封印の解除
「では、私の言う通りに御記入をお願いしますね、
まずはロックさんからですね、『馬の耳に可燃物ロック』と・・・」
「馬が可哀想だろ!」
ロックが、チョウナーンが告げた通りに記入をすると、
祭壇の台座に埋め込まれているサイン色紙ほどの大きさの白い石が、
ピカ~と光を放ってから台座と同じ黒い色へと変わった。
「まずは第一の封印が解かれた様ですね、
次はウィルさんですね、
『水魔法の道は一日にして成らずじゃウィル』と御記入を・・・」
「なかなか深い言葉っすね」
ロックより魔導具のペンを受け取ったウィルが、
チョウナーンが告げたキーワードを隣の白い石に書き込むと、
同じ様に黒色へと変わる
「最後はハニタロウさんですね、
『朝蜘蛛は嫁に食わすなハニタロウ』と御記入して下さい」
「『朝蜘蛛は殺すな』と『秋茄子は嫁に食わすな』が、
混ざっちゃってるハニ!」
ハニタロウが石に記入をして3か所目が黒色へと変わったのを確認すると、
残りの3か所の白い石に、ハニタロウから魔導具のペンを受け取ったチョウナーンが、
『犬も歩けばゴブリンも歩く』
『論よりポン!』
『東京特許キュキャキュキュ』と書き込む、
すると残りの3か所の石も黒色へと変化した。
「あれ?魔族が書いても良いんですか?」
「ヨンナーンさんはダメって言ってたっすよね」
「そう言ってたハニ」
「はい、魔族のみでの記入は効果がありませんが、
ロックさんの様な人族と、ウィルさん達みたいな妖精族と一緒であれば、
同じパーティーと認識されるので大丈夫なんですよ」
「チョウナーンさんは名前を書いていない様でしたけど、
それでも大丈夫なんですか?」
「3か所とも一人で書いてたっすよね」
「何か適当な感じのキーワードだったハニ」
「はい実は、この白い石に何かしらを記入すれば解除となりますので、
ロックさん達には、私の頭に浮かんだ言葉を何となく記入して貰いました。
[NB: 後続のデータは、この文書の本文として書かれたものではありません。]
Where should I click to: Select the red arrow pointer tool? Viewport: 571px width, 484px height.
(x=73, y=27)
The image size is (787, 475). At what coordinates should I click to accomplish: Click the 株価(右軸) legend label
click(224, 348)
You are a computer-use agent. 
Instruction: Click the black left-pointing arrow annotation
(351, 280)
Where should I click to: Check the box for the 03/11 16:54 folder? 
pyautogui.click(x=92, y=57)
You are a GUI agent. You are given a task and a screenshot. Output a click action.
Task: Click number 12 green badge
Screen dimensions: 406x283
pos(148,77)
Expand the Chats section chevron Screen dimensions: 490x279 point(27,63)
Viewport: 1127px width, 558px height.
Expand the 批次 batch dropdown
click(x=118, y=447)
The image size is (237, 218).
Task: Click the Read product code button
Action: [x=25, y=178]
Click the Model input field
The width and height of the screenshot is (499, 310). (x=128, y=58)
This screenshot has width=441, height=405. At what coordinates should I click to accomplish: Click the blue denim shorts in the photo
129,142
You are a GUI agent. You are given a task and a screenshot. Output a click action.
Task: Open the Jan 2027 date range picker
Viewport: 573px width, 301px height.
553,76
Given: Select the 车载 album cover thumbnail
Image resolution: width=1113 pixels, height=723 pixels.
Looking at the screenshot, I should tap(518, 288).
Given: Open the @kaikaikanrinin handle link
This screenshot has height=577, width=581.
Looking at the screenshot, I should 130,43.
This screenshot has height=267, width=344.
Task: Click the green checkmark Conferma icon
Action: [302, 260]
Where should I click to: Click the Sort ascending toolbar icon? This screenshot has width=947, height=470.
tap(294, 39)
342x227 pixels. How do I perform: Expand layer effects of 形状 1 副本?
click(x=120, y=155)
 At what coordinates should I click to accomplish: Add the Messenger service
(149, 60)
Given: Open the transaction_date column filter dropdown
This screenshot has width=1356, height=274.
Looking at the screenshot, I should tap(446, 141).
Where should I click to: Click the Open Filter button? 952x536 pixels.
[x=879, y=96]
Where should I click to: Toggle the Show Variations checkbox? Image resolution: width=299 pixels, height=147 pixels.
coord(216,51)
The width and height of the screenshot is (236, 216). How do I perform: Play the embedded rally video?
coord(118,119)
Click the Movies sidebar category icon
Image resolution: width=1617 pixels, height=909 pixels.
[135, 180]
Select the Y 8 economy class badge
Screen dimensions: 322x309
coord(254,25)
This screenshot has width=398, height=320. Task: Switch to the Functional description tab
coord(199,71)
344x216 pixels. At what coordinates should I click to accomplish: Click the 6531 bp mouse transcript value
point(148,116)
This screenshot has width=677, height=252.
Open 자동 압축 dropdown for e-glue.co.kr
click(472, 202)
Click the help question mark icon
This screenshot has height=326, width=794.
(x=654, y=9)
」
「何となくで書かせるな!」
「おかしいと思ったんっすよ」
「通りでキーワードが適当だった訳だハニ」
チョウナーンが記入をした残り3か所の石が黒色へと変わると、
ダンジョンコアより黒い霞の様な物が出て来て、
隣へ並べてあった魔王の卵へと吸い込まれた。
「おお~!黒く輝いていたダンジョンコアが赤く変わったけど、
これで、魔王の卵が動かせる様になったんですか?」
「深い赤色でキレイな宝石だけど、何て種類の宝石っすかね?」
「多分、柘榴石(ガーネット)だと思うハニ」
土妖精だけあってハニタロウは宝石にも詳しい様であった。